In classe i genitori, anziché i
soliti regali all'insegnante, mi avevano recuperato una macchina da scrivere
usata e non troppo moderna, sui quali gli scolari si esercitavano a turno. In
particolare se ne serviva il ragazzo dislessico. Ma la qualità delle loro
trascrizioni non era tale da poter essere utile per il giornalino.

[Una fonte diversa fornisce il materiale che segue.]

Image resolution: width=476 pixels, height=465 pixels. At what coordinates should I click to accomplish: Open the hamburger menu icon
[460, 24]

Quando andavamo alle visite esterne,
se la mia classe era sola, occorreva che la rappresentante di classe si
aggiungesse come accompagnatrice. In effetti una sola insegnante con una
ventina di ragazzini, in mezzo al traffico e in luoghi aperti può avere qualche
problema. Una volta ho avuto difficoltà.
Davanti a scuola ci aspettava già l'autobus urbano con la scritta “Riservato”,
ma io stavo in segreteria telefonando febbrilmente a tante madri chiedendo
aiuto, visto l'improvvisa indisponibilità della rappresentante di classe. Tentativi
a vuoto, così al limite. Quindi discorso ai ragazzi. Siamo soli. Se il
direttore se ne accorge fa ritornare indietro l'autobus e la Campitelli ci
aspetta inutilmente a piazza Navona. Sta
a voi scegliere il comportamento più corretto.

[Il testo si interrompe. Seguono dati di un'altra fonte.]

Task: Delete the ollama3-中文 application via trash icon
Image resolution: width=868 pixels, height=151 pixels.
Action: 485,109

Se vi impegnate, io rischio un bel rimprovero, ma andiamo. Patto
concluso. Ricordo con un po' di orgoglio
la bella fila da piazza di Sant'Andrea della Valle a Piazza Navona, con i due
più vivaci a guidare e controllare in testa e in coda, seri attenti. Con la
gente attorno che ci ammirava. E alla piazza nessuna sosta per merenda né
richieste di bagno. Piccola pausa per
sete e fame, quindi al ritorno tutti seduti e trionfanti, nella felicità
dell'autista che aveva temuto una torma turbolenta e rumorosa.
Solo adesso, se l'anziano direttore
che ancora abita da queste parti leggerà questa confessione, mi potrà fare la
lavata di testa per quella mia trasgressione.
La lezione su Piazza Navona la
troverete nel capitolo sui beni culturali. Aggiungo che la gestione del registratore
affidata secondo turno, è poi passata alle mamme che l'hanno trascritta e ne
abbiamo tratto una parte che sta alle pagine 9 e 10 del fascicolo “Roma
Barocca”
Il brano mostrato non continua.